I think of how ridiculous and devious my subconscious mind is. My dreams—while often a source of pain, once analyzed, and a stream of never-ending absurdity while engulfed in them—have always, especially now, been preferable to the futility and derisiveness of what encompasses and overwhelms my subconscious thoughts by day.


I sit drinking another contemptible Bombay Gin and tonic alone in my office, unable to sleep, looking out over the city streets at night with the sounds of reveling below. Certain that any attempt at sleep will result in the same recurring nightmare with accompanying thoughts of Yelena and Annabelle and, upon awakening, my father, I write a note to Richard.
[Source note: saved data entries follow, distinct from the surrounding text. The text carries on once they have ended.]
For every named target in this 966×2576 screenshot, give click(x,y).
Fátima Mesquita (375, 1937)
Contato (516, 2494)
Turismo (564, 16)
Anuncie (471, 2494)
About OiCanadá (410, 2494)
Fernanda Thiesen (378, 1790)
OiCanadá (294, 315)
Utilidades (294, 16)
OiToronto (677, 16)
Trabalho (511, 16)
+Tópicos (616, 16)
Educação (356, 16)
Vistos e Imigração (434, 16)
In the letter I detail, in my exhaustion, the thoughts I have of my father—that, although he was not present throughout my childhood, the few visits I had to Ecuador to see him had a profound psychological effect. I was no longer the abandoned child but one interacting with his unknown father, who seemed, at least when we were together, to be kind and even somewhat loving toward me, which made our subsequent separation even more difficult and somehow, in my childish mind, unjustified.
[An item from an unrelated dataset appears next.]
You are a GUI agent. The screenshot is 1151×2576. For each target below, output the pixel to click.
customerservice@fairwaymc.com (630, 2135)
I finally fall asleep on the couch and awaken just after midnight as if from a nightmare, rising suddenly, violently, falling not down but upwards, and I sit up straight with a panic accompanied by a sudden, intense moment of overwhelming terror. I try not to move but I tremble, locked in sweat, my chest and throat tight, adrenaline flowing through me, unable to catch my breath as though I have been running long and hard. I walk into the washroom and splash water on my face before I lie back down again. I am winded and exhausted but a long time passes as I attempt to calm myself, staring at the nighttime ceiling like Proust as a boy lying at his Aunt Leonie's home in Illiers, France in his insomnia. I frantically try to forget my fear borne of a nightmare I have not had, a nightmare that I certainly would have recollected had I woken so suddenly in the midst of it, a nightmare supplanted by what must be the worst nocturnal panic attack I've ever experienced. In the folds and crevices of the stucco ceiling I can see the light from the street flickering off of the uneven surface, shadows wavering and forming into different shapes and memories. I struggle to close my eyes so that I will not see any of this, trying now to think of whatever will relax me, getting up to open the windows outside the office and listening to the people drunkenly roaming the streets below, howling and singing.